Pierre en prison

Il semble que, par intermittence, les autorités du Temple de Jérusalem lancent de nouvelles offensives contre les chrétiens.
Après quelques temps de répit permettant à Pierre et Jean de souffler, une nouvelle vague d’oppression survient. À l’initiative d’Hérode Agrippa Ier, qui cherche à plaire au Sanhédrin — le conseil des prêtres —, l’étau se resserre.
Jacques, l’un des fils de Zébédée et cousin de Jésus, est mis à mort. Fort de cette action, Hérode fait arrêter Pierre. L’apôtre est jeté en prison sous une garde renforcée : pas moins de seize soldats pour surveiller un seul homme.
Dès que l’arrestation est connue, une réunion de prière s’organise dans la maison d’une certaine Marie.

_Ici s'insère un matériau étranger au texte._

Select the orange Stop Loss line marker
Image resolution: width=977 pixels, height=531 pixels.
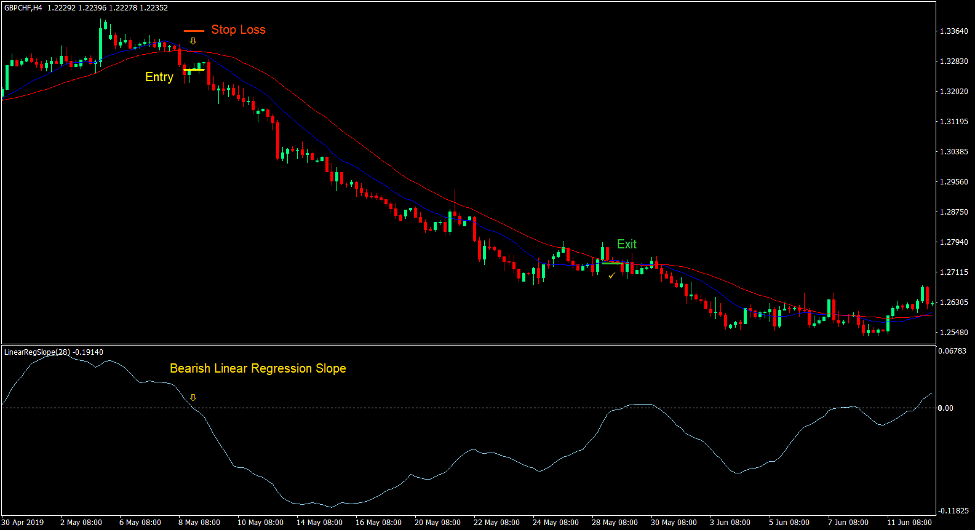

Ce prénom, très répandu en Israël car issu de Myriam, la sœur de Moïse, désigne ici la mère de Marc l’évangéliste. Elle est aussi la sœur de Barnabas. Le lecteur attentif du Nouveau Testament remarquera d’ailleurs combien de liens étroits unissent tous ces protagonistes.
Pendant que la prière dure une bonne partie de la nuit, il se passe un événement incroyable en prison. Pierre dort tant bien que mal, enchaîné à deux soldats. Je vous ai bien dit que la garde était rapprochée !
Or, un ange survient dans la cellule alors que les gardes dorment à poings fermés. L’ange touche Pierre, le réveille et lui dit : « Lève-toi, on dégage ! » Les chaînes tombent, les portes s’ouvrent, et les gardiens semblent comme anesthésiés. L’ange insiste : « Mets ta ceinture, enfile tes sandales, on sort. »
Pierre, tel un automate, suit l’ange et se retrouve brusquement dans la rue.
L’ange disparaît.
L’apôtre, hébété, se demande s’il rêve. Il finit par se repérer et se met en route. Spontanément, il cherche la maison de Marie, car il sait qu’il y sera en sécurité. Arrivé à l’adresse, il frappe à la porte. Une servante nommée Rhode s’approche mais, vu le contexte, elle se méfie. Elle demande qui est là. Pierre répond. Rhode est tellement heureuse de reconnaître sa voix qu’au lieu d’ouvrir, elle court à l’intérieur annoncer la nouvelle : « Pierre est à la porte ! » On lui répond : « Tu es folle ! » Pendant ce temps, Pierre continue de frapper, ne comprenant pas pourquoi on le laisse dehors.
Finalement, on finit par lui ouvrir.
La joie est immense en découvrant que c’est bel et bien lui. Pourtant, il y a de quoi réfléchir : tout en priant pour sa libération, les disciples ne semblaient pas s’attendre à une réponse si directe de Dieu.
Le lendemain, la réaction d’Hérode ne se fait pas attendre. Découvrant que son prisonnier a disparu, il est hors de lui et fait exécuter les seize gardes. Un dénouement brutal qui, lui aussi, donne à réfléchir sur la cruauté du pouvoir de ce roitelet.